= TRY IT =
With every line kept intact, print the entries that appear below.

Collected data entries
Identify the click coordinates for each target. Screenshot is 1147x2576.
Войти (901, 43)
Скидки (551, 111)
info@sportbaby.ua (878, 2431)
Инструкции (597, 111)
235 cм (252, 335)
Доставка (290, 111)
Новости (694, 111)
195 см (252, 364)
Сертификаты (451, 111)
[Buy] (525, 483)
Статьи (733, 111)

= REPLY =
Identify the click coordinates for each target. Screenshot is 1147x2576.
Войти (901, 43)
Скидки (551, 111)
info@sportbaby.ua (878, 2431)
Инструкции (597, 111)
235 cм (252, 335)
Доставка (290, 111)
Новости (694, 111)
195 см (252, 364)
Сертификаты (451, 111)
[Buy] (525, 483)
Статьи (733, 111)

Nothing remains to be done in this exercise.